Mrs. Defore has an excellent memory and finds great pleasure with relatives and friends about her in telling of the days when Saginaw presented a far different appearance from the busy city of the present. One of her earliest recollections is of the religious services held in her father’s log cabin by missionaries who made the trip on horse back from Detroit through the woods for the purpose of establishing a mission of their church in Saginaw. Through these services held in the homes of the people came the founding of St. Andrew’s Catholic church on the west side. One of the attendants on the services in her father’s cabin, was John W. Richardson, a young pioneer, who joined the church and became one of its staunchest supporters. To go to Saginaw City one had to cross on the ferry established at Mackinaw street by Gardner D. Williams. The ferry was a scow propelled by poles from one side of the river to the other. Later poles gave way to ropes stretched across with pulleys at each end. This ferry continued in existence until a bridge was built at this point. It was by means of this ferry that the family attended church services.

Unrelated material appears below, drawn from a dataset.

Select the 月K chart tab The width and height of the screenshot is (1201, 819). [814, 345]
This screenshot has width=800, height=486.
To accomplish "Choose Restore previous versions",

The first passenger boat to visit the river from Detroit was the steamer Huron, and Mrs. Defore well remembers an excursion down the river and out on the bay on July 4, some 68 years ago. The start was made from Eaton’s dock at the west end of Mackinaw street, and nearly the entire community went on the pleasure trip. Some time after an accident befell the Huron and the steamers Sam Ward and Susan B. Ward took its place on the route. She was 14 years old when the F & P.M. railroad was built, and walked on the ties “for the fun of it” before the rails were laid. It was when she was 20 that the first sidewalk was laid on Washington avenue, from Bristol street to the F&P.M. station.

On her mother’s side, Mrs. Defore is related to the Compeau family, of Detroit and Saginaw, well known in pioneer days. It was Joseph Campeau, an uncle, whose house on Jefferson avenue still stands, who gave the ground for Calvary cemetery. Her grandfather, named Savenyak, was one of the party that accompanied General Cass from Detroit to Saginaw to negotiate the famous treaty with the Indians.

The Lesia farms on which the old family burial place is still to be found, and on part of which the extensive plant of Baker & Perkins is located, was situated between Hess street and Forest Lawn cemetery. On the 21st of last month, Mrs. Defore quietly observed her eightieth birthday at her home on the South Side. Since her naval day the rise and fall of the great lumber and salt industries have been witnessed. What remarkable developments have taken place within the span of this pioneer’s life, not only in the Saginaw Valley itself, but in the world at large. The present generation can scarce conceive the difference in living conditions of the present day and in pioneer days. Yet how often do we hear an old timer remark, “I wish the old lumber days were back again.”